Content Section

The Content section will provide news, quotes and background materials refering to the topic of the EU Constitution. The time-table will give you an overview about the current status concerning the referendums on the Constitution.

 

OCTOBER 2005

French President Jacques Chirac launched a fierce attack on the EU Commission. Brussels had failed to protect European interests in world trade talks and its defence of European jobs had been weak, fuelling public hostility towards the once-popular European ideal, he claimed.

"The vocation of Europe and of European institutions is also, and above all, to defend Europe, to defend the economic, financial and social interests of Europe," said Chirac. "Is it normal for the Commission to be disinterested in a problem?" he asked. "This is one of the reasons that explains the current disavowal of Europe... It is a problem that must be looked at."

Jose Barroso tells Jacques Chirac off,“We all have a duty not to … attack the European institutions, because Europe is more necessary than ever.” (...) "There are two kinds of populism we have now in Europe: one is a kind of populism that is against the market, the second is a kind of populism that is against the very idea of Europe and wants to put the blame on the institutions of Europe," he said He joins others who think that the no vote was not against the Constitution.
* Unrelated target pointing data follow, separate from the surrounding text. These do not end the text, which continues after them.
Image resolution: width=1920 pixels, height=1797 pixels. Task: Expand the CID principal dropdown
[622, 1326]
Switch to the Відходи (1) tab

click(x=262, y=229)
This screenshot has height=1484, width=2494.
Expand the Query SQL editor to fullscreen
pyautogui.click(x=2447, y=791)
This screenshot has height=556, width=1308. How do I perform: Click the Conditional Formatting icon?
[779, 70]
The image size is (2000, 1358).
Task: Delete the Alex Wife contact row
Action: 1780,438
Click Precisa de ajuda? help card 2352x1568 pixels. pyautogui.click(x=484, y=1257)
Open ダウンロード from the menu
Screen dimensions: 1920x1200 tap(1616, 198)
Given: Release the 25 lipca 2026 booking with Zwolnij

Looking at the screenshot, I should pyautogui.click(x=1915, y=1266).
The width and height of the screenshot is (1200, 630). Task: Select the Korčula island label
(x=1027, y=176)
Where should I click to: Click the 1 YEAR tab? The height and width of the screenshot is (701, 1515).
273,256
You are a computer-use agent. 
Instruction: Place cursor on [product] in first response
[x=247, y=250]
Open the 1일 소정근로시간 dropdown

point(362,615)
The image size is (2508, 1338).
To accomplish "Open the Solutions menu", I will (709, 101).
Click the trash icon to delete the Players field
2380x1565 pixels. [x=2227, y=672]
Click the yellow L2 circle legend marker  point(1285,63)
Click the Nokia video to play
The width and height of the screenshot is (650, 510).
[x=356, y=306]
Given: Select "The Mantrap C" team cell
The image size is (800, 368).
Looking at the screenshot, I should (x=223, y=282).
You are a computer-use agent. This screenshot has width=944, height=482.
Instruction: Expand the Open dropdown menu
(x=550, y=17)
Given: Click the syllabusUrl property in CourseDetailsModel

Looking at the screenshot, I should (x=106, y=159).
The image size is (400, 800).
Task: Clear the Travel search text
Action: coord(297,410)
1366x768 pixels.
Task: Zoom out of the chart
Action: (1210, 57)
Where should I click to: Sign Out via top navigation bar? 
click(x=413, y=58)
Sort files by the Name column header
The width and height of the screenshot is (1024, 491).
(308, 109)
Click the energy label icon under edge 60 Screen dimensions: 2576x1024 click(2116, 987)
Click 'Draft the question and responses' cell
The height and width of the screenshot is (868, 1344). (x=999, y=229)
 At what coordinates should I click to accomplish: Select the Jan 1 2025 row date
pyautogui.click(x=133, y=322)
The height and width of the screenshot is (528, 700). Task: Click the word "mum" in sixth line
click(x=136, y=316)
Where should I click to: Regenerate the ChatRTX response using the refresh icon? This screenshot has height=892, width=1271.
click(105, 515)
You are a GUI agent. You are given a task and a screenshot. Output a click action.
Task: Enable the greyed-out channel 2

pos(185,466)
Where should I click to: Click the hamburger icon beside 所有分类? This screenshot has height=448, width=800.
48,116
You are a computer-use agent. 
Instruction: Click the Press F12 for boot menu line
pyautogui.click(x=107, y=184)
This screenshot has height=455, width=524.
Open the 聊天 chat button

“We will not have a Constitution in the next two or three years. I regret that… I am convinced that the vote against the treaty was less to do with the text and more the context. Instead of insisting on the text, let’s change the context… I think we could do a lot more with the current institutions if certain national leaders had more European spirit. Let’s try then, to make the most of the current institutions.”

Talking about Turkey, he says, “Some people think that the enlargement is a weakening of Europe, a dilution. I think exactly the opposite: the reality is that the different enlargements have brought the need for more integration. For a big Europe we need big policy.”

In a new book, former Socialist Prime Minister Lionel Jospin announces that “the Constitution is dead”, and suggests several ways for Europe to “unblock” itself, including a reduction in both the costs of the CAP and the UK rebate and EU harmonisation of taxes.

According to Le Figaro and Le Monde the European Green Party are calling for a new EU Constitution and a referendum on it held across Europe on the same day as the 2009 European parliamentary elections.

Pierre Lequiller, President of the French National Assembly's committee on European Union is quoted in Le Monde saying, "The Constitution's ratification process must continue."

In an article in the Financial Times former Spanish prime minister, Jose Maria Aznar calls for the EU to give up on the EU Constitution and instead to focus on economic reform. He says, "do not touch the institutional model. The Treaty of Nice is the expression of a consensus that made it possible to carry out the enlargement of the EU, as well as necessary institutional reform."

  


Jacques Chirac: "The vocation of Europe and of European institutions is also, and above all, to defend Europe, to defend the economic, financial and social interests of Europe," And he blamed the EU Commission to have failed on this task.